Task description: Using the material that follows, output exactly the lines from the one containing "Given: Click the $165.900 price" through the one containing "Task: Click the 广东佛山 location text", with both ends kept.

Available data:
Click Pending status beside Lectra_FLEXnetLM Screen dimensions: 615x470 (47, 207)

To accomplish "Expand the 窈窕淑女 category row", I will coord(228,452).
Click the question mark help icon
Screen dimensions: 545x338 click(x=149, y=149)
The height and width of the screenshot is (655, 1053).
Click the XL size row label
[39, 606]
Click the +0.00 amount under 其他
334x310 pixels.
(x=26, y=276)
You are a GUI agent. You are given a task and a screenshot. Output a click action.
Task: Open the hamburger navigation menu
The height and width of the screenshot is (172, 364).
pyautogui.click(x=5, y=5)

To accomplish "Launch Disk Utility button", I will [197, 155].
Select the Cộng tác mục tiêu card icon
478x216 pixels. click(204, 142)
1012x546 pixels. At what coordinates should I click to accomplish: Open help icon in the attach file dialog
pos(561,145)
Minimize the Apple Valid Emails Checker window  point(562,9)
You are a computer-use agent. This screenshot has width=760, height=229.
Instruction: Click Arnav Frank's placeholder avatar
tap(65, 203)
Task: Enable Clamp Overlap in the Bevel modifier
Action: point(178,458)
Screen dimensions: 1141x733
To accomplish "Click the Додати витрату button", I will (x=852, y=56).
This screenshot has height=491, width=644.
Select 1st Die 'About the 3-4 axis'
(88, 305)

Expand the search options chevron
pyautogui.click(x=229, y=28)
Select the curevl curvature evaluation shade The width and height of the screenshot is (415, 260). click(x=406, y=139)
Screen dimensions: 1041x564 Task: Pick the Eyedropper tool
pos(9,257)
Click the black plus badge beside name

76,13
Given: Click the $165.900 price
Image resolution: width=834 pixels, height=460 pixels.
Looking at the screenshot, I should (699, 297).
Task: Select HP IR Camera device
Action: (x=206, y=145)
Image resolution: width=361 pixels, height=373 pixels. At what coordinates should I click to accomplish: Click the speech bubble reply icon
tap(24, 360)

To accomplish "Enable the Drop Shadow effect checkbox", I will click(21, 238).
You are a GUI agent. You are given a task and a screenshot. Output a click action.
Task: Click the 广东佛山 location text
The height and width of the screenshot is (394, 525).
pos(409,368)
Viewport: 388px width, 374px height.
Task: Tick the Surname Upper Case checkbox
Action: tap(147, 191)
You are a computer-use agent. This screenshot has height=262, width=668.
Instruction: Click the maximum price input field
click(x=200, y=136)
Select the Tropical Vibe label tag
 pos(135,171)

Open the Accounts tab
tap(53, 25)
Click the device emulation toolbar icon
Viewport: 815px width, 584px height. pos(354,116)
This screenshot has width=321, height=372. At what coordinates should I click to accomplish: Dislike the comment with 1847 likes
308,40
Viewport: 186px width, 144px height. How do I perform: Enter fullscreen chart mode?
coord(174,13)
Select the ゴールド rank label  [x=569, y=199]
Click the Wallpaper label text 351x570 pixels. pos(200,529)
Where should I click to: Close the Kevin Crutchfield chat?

Reply to the task:
Given: Click the $165.900 price
Image resolution: width=834 pixels, height=460 pixels.
Looking at the screenshot, I should (699, 297).
Task: Select HP IR Camera device
Action: (x=206, y=145)
Image resolution: width=361 pixels, height=373 pixels. At what coordinates should I click to accomplish: Click the speech bubble reply icon
tap(24, 360)

To accomplish "Enable the Drop Shadow effect checkbox", I will click(21, 238).
You are a GUI agent. You are given a task and a screenshot. Output a click action.
Task: Click the 广东佛山 location text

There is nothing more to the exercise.